The result is longer travel times for patients, reduced continuity of care and fewer opportunities for follow-up, all of which can affect outcomes.

“Some patients can’t drive two or three hours just for follow-up appointments,” he said. “Then they don’t get the same pre-op or post-op care, and complications become more likely.”

An aging population, rising demand

The timing of these pressures is particularly concerning, Dr. Cassidy said, given demographic trends. Patients are living longer, staying healthier and remaining active, even as their joints continue to wear out.

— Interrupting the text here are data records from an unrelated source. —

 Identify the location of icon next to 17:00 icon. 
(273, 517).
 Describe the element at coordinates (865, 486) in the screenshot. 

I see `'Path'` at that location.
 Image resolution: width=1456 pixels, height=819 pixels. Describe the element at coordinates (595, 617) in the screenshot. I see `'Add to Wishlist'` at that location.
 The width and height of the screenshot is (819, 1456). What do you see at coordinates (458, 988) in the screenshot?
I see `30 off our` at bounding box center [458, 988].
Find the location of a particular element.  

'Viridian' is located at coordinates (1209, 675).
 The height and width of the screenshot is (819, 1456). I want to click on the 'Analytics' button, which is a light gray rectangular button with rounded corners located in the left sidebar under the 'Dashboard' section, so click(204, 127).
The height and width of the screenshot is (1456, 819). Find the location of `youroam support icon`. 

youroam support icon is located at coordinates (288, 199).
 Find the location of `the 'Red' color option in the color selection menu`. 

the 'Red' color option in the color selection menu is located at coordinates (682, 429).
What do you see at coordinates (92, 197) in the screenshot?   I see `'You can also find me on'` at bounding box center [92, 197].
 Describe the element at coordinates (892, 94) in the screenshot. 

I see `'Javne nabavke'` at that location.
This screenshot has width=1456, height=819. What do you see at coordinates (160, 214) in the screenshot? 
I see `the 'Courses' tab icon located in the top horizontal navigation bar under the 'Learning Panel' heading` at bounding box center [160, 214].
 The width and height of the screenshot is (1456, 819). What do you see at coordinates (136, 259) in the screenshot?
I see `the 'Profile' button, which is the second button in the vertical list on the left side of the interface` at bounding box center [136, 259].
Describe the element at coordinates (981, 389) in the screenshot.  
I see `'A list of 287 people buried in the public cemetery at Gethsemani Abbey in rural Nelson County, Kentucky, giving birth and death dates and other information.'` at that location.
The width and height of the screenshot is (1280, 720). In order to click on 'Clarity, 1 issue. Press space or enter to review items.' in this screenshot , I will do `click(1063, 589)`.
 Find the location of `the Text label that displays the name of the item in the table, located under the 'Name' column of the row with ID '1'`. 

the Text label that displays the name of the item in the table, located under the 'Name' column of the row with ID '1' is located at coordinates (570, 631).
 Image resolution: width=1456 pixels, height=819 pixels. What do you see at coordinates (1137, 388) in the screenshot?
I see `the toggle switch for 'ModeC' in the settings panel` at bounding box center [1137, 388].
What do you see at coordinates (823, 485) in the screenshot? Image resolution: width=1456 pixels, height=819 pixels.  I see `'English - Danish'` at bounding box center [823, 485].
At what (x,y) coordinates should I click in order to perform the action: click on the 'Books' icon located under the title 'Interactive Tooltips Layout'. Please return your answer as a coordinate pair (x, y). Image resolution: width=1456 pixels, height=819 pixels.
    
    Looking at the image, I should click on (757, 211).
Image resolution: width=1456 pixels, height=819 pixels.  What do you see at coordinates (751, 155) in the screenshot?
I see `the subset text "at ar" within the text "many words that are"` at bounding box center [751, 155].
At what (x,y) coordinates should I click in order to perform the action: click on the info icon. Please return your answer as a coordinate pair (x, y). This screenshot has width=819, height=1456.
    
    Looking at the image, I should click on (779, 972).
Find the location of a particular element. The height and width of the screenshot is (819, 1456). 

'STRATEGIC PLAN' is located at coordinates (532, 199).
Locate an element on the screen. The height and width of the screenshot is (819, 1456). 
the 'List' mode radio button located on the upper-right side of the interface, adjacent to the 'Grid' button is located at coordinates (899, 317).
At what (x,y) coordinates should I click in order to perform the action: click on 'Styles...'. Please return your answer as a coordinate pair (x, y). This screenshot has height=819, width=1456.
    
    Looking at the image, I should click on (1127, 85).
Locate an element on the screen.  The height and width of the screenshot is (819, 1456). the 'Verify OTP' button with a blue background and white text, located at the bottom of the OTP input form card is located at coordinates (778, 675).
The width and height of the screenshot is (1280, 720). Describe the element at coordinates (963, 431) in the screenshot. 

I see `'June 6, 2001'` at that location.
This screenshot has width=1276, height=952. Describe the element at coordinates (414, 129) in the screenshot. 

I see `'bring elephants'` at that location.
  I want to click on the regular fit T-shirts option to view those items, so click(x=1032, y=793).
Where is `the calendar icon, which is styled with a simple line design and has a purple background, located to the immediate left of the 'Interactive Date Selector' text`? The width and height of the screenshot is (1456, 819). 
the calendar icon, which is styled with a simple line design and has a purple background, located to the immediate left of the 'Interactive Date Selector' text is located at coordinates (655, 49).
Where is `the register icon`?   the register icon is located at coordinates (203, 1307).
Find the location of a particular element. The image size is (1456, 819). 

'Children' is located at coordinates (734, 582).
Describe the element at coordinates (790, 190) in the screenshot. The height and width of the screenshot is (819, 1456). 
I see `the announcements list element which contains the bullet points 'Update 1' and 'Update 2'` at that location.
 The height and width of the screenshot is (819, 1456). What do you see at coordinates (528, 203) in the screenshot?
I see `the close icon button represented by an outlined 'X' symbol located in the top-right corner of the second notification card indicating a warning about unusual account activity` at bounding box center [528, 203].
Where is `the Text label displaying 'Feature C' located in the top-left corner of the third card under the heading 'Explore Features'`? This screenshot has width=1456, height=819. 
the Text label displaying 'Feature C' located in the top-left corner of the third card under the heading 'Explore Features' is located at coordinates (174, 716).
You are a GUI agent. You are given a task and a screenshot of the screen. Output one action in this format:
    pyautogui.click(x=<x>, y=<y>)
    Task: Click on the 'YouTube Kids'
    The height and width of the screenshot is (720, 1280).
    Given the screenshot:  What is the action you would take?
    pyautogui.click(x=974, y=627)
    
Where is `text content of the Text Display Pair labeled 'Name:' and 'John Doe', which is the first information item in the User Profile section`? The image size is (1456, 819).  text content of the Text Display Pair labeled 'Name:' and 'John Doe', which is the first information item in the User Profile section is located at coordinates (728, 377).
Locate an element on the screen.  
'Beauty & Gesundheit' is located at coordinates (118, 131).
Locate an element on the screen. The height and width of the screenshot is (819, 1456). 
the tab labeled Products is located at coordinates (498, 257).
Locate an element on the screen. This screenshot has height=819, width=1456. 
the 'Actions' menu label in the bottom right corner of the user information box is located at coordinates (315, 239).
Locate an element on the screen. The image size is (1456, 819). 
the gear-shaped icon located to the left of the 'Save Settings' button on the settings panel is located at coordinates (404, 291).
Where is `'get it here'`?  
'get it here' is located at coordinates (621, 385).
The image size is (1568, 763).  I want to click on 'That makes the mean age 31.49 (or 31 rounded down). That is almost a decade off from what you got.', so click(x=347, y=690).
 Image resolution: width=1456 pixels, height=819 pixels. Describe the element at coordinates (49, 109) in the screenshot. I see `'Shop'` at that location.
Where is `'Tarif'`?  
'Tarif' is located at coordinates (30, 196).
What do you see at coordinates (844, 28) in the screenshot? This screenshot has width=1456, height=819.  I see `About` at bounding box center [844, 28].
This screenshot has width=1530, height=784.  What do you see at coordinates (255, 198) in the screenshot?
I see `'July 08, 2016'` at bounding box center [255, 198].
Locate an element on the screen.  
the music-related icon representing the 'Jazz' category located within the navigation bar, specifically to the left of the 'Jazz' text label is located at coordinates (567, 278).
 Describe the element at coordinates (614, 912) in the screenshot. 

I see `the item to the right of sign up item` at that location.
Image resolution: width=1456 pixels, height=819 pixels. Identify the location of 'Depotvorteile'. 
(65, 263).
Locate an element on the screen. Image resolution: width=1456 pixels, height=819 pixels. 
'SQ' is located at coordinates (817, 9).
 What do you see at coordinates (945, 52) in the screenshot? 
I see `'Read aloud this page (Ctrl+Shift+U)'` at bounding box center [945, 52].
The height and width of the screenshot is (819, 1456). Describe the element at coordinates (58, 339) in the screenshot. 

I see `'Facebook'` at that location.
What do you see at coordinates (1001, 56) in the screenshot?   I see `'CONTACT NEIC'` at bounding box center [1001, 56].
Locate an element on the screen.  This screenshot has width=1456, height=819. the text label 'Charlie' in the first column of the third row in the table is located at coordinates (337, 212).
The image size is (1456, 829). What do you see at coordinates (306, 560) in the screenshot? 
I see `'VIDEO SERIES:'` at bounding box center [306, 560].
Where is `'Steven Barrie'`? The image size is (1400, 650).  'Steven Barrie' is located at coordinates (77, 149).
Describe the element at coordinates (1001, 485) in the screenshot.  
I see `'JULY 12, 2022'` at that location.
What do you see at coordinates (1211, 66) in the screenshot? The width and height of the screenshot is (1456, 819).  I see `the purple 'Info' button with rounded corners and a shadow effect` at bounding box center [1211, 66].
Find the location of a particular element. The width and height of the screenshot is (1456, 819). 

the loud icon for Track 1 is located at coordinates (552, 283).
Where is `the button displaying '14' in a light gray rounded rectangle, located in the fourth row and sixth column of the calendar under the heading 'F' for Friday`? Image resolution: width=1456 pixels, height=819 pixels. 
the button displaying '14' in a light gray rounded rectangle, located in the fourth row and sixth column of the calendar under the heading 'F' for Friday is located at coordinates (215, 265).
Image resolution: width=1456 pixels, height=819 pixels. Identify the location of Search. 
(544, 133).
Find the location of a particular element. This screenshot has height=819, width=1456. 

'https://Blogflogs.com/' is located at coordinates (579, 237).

“We have people whose hearts and lungs are in great shape, but their joints still wear out just the same,” he said. “We’re going to have more Medicare-age patients who need orthopedic care.”

That reality raises a central question for the years ahead: who will be there to treat them?

“We’ll see how it plays out,” Dr. Cassidy said. “But I am concerned.”

What policymakers need to hear

After 20 years in practice, Dr. Cassidy sees a pattern repeating itself: physicians operating at the brink while hoping for late-stage policy fixes. His concern is less about short-term cuts and more about the long-term signal they send to the workforce.

“We want to incentivize the best and brightest people to take care of our population,” he said. “But as we continue to devalue what it means to take care of people, fewer people will want to do it.”

He remains proud of U.S. healthcare and its innovations, but believes the system hinges on maintaining a strong, motivated physician workforce.